Acórdão do Tribunal da Relação de Lisboa
Processo:
0039616
Nº Convencional: JTRL00001100
Relator: PIRES SALPICO
Descritores: RESTITUIÇÃO PROVISÓRIA DE POSSE
CONTRATO-PROMESSA DE COMPRA E VENDA
TRADIÇÃO DA COISA
DIREITO DE RETENÇÃO
Nº do Documento: RL199202270039616
Data do Acordão: 02/27/1992
Votação: UNANIMIDADE
Texto Integral: N
Privacidade: 1
Meio Processual: AGRAVO.
Decisão: NEGADO PROVIMENTO.
Área Temática: DIR PROC CIV - PROCED CAUT.
DIR CIV - DIR CONTRAT.
Legislação Nacional: CPC67 ART393 ART394.

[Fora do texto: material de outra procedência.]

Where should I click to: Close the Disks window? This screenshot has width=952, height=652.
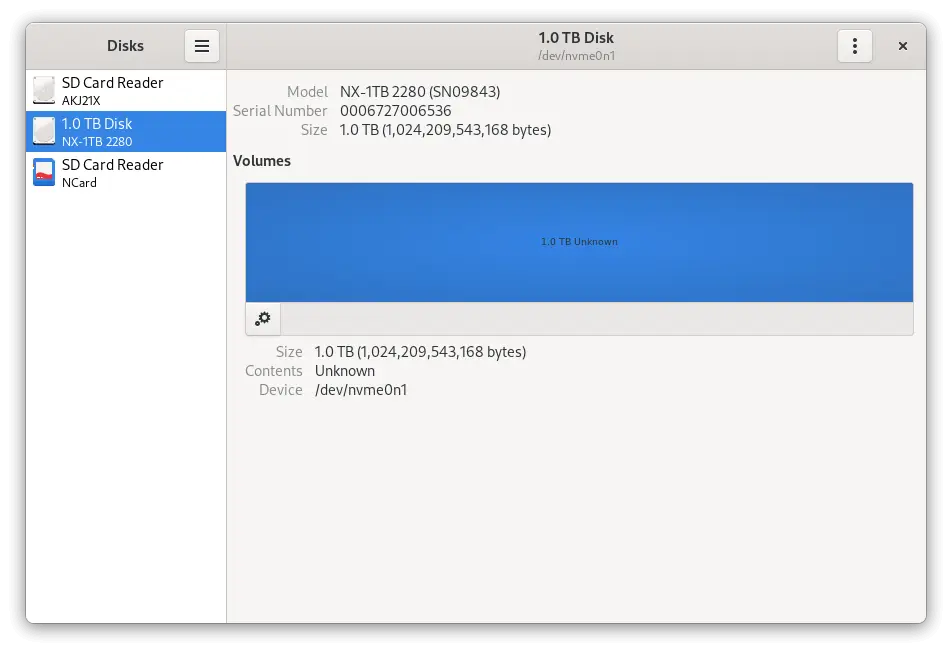point(902,46)

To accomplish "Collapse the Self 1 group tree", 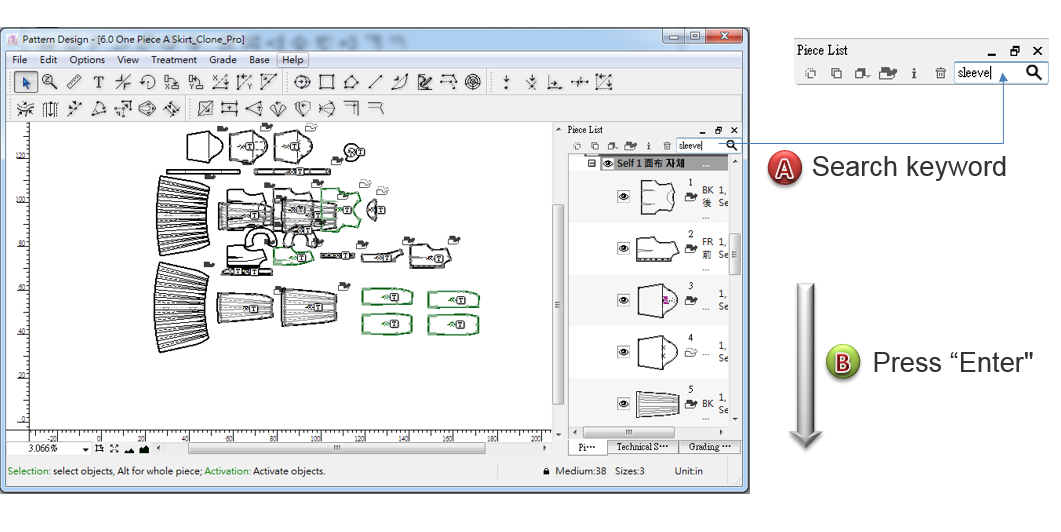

CCIV66 ART410 N3 ART442 N3 ART759 N2.
Sumário: I - A procedência da providência cautelar de restituição provisória de posse está dependente da alegação e prova, pelo requerente, dos três requisitos apontados nos artigos
393 e 394 do Código de Processo Civil: a posse, o esbulho e a violência.
II - Se com a celebração do contrato-promessa foram entregues pela promitente vendedora as chaves do andar prometido vender e o promitente comprador pagou o respectivo sinal, goza este do direito de retenção sobre esse andar nos termos do artigo 442 n. 3 do Código Civil.
III - O promitente vendedor, para poder invocar a falta de reconhecimento presencial de uma das assinaturas ou de ambas elas ou a falta de menção, no reconhecimento, da licença camarária e a consequente nulidade do contrato, tinha que alegar e provar que a falta fora directamente causada pelo promitente comprador.
IV - Um banco que goza de hipoteca sobre uma casa objecto do contrato prometido não deve poder invocar a invalidade contida no n. 3 do artigo 410 para deste modo afastar a prevalência do direito de retenção que o legislador desde 1980, concede ao promitente comprador que obteve a tradição da casa.